Chiyuki Matsui{ddagger}1, Shuji Kaieda§1, Takahisa Ikegami§, and Yuko Mimori-Kiyosue{ddagger}2

From the {ddagger}KAN Research Institute, Inc., Kobe MI R&D Center, Chuo-ku, Kobe, 650-0047, Japan and §Laboratory of Structural Proteomics, Institute for Protein Research, Osaka University, Suita, Osaka 565-0871, Japan

The adenomatous polyposis coli (APC) tumor suppressor protein is a multifunctional protein with a well characterized role in the Wnt signal transduction pathway and in cytoskeletal regulation. The SAMP repeats region of APC, an Axin-binding site, is known to be important for tumor suppression and for the developmental function of APC. We performed a yeast two-hybrid screening using the first SAMP motif-containing region of Xenopus APC as bait and obtained several SAMP binding candidates including DDEF2 (development and differentiation enhancing factor 2), which is an ADP-ribosylation factor (Arf) GTPase-activating protein (GAP (ArfGAP)) involved in the regulation of focal adhesions. In vitro and in cells the Src homology 3 (SH3) domain of DDEF2 and its close homolog, DDEF1, are associated with the SAMP motif of APC competitively with Axin1. Moreover, NMR chemical shift perturbation experiments revealed that the SAMP motif interacts at the same surface of the SH3 domain of DDEF as the known SH3 binding motif, PXXP. When fluorescent protein-tagged APC and DDEF are expressed in Xenopus A6 cells, co-localization at microtubule ends is observed. Overexpression and RNA interference experiments indicate that APC and DDEFs cooperatively regulate the distributions of microtubules and focal adhesions. Our findings reveal that the SAMP motif of APC specifically binds to the SH3 domains of DDEFs, providing new insights into the functions of APC in cell migration.


Received for publication, January 16, 2008 , and in revised form, August 22, 2008.

* The costs of publication of this article were defrayed in part by the payment of page charges.
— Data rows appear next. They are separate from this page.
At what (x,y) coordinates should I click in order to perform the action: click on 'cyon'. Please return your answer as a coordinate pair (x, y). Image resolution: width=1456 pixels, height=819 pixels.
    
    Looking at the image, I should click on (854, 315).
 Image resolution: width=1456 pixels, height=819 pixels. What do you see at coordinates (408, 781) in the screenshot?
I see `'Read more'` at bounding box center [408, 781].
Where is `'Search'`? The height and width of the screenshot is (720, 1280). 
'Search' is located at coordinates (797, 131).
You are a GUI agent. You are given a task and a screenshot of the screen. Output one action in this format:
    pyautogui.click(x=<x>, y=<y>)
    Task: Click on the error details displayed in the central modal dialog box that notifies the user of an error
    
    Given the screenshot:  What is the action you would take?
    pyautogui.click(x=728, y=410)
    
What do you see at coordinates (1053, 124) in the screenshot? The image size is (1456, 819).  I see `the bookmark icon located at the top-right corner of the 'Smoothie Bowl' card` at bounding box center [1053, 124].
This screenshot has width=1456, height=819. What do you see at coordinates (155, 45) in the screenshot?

This article must therefore be hereby marked "advertisement" in accordance with 18 U.S.C. Section 1734 solely to indicate this fact.

Formula The on-line version of this article (available at http://www.jbc.org) contains supplemental Figs. 1-4 and Movie 1.

1 These authors contributed equally to this work.

2 To whom correspondence should be addressed: KAN Research Institute, Inc. 3F, Kobe MI R&D Center, 6-7-3 Minatojima-minamimachi, Chuo-ku, Kobe 650-0047, Japan. Fax: 81-78-306-5920; E-mail: y-kiyosue{at}kan.eisai.co.jp.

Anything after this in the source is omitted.